「さて、一行は、エルサレムに上る途中にあった。イエスは先頭に立って歩いていかれた。弟子たちは驚き、また、あとについて行く者たちは恐れを覚えた。すると、イエスは再び十二弟子をそばに呼んで、ご自分に起ころうとしていることを、話し始められた。
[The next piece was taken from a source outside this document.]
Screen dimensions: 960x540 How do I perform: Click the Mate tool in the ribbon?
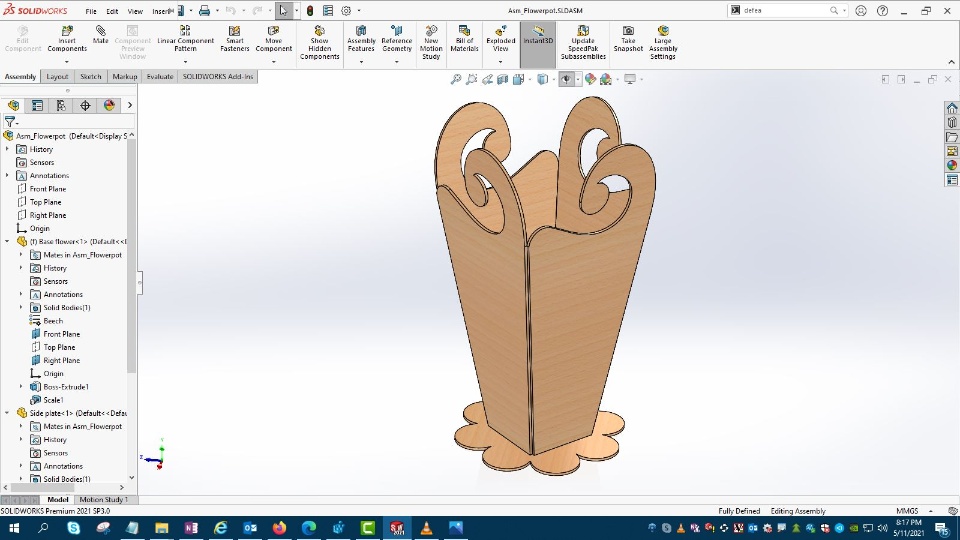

」マルコ10:32
「イエスが先頭に立って歩いていかれた」
なんて、幸せな一行だろう。
「イエスイエスは再び十二弟子をそばに呼んで…」
特別にそばに呼んでもう一度、大切な話をされたんだ。
人々が、自分を死刑に定め、十字架につけること。
あざけられ、つばきをかけられ、むちうたれ、殺されること。
しかし、三日目によみがえること。
なのに、弟子たちは、自分勝手な頼み事、自分の栄光のことだけを考えていた。
イエス様は、悲しかっただろうな。
でも、そんな弟子たちの心をも知ってて、愛されたんだ。
そこで、イエスは彼らを呼び寄せて、言われた。
「あなたがたも知っているとおり、異邦人の支配者と認められた者たちは、彼らを支配し、また、偉いひとたちは彼らの上に権力をふるいます。
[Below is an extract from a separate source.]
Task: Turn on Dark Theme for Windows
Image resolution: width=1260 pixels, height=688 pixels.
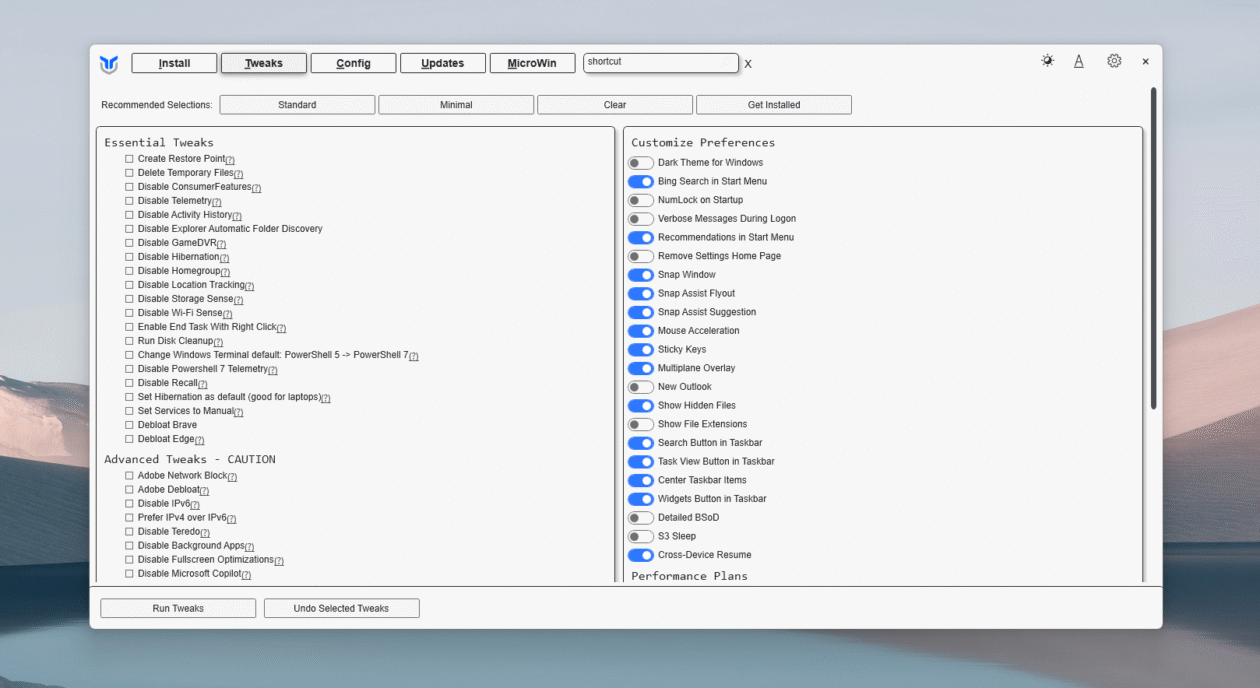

しかし、あなたがたの間では、そうではありません。あなたがたの間で偉くなりたいと思う者は、みなに仕える者になりなさい。
あなたがたの間で、人の先に立ちたいと思う者は、みなのしもべになりなさい。
人の子が来たのも、仕えられるためではなく、かえって仕えるためであり、また、多くの人のための、贖いの代価として、自分の命を与えるためなのです。」
マルコ10:42~45
解説から
イエスが追い求めた座は、しもべの道と十字架です。
神のしもべは、自分の不自由さや損害、犠牲などを甘受します。イエスがすべての人のためにご自分のいのちを贖いの代価として与えた十字架こそ、もっとも偉大なしもべの道です。
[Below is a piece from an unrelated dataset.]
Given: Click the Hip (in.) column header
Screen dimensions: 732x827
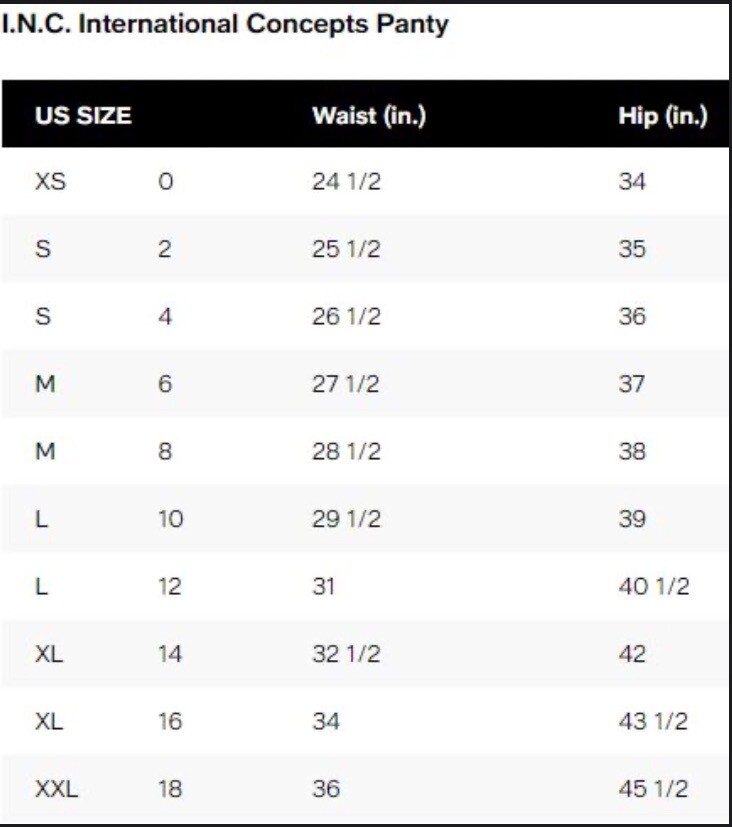Looking at the screenshot, I should tap(663, 116).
「贖いの代価」(ギリシャ語:ルトゥロン)は、奴隷や戦争捕虜を自由の身にするために支払う値を意味します。相手の自由のために自分を犠牲にする人が、神の国のかしらです。しもべとして仕えることが、神の国では最高に価値ある姿です。
この世と逆だな。
偉くなりたいときは、一生懸命がんばって、人に認められる結果を残そうとする?
競争で、人を蹴落とそうとする?
でも、イエス様は、まったく逆のことを言うんだ。
あなたがたの間で偉くなりたいと思う者は、みなに仕える者になりなさい。
あなたがたの間で、人の先に立ちたいと思う者は、みなのしもべになりなさい。
これが、神の国では、最高に価値ある姿であり、一番の栄光。
だれも見ていなくても、神様は見ていて下さる。
だから、神様に評価されようよ。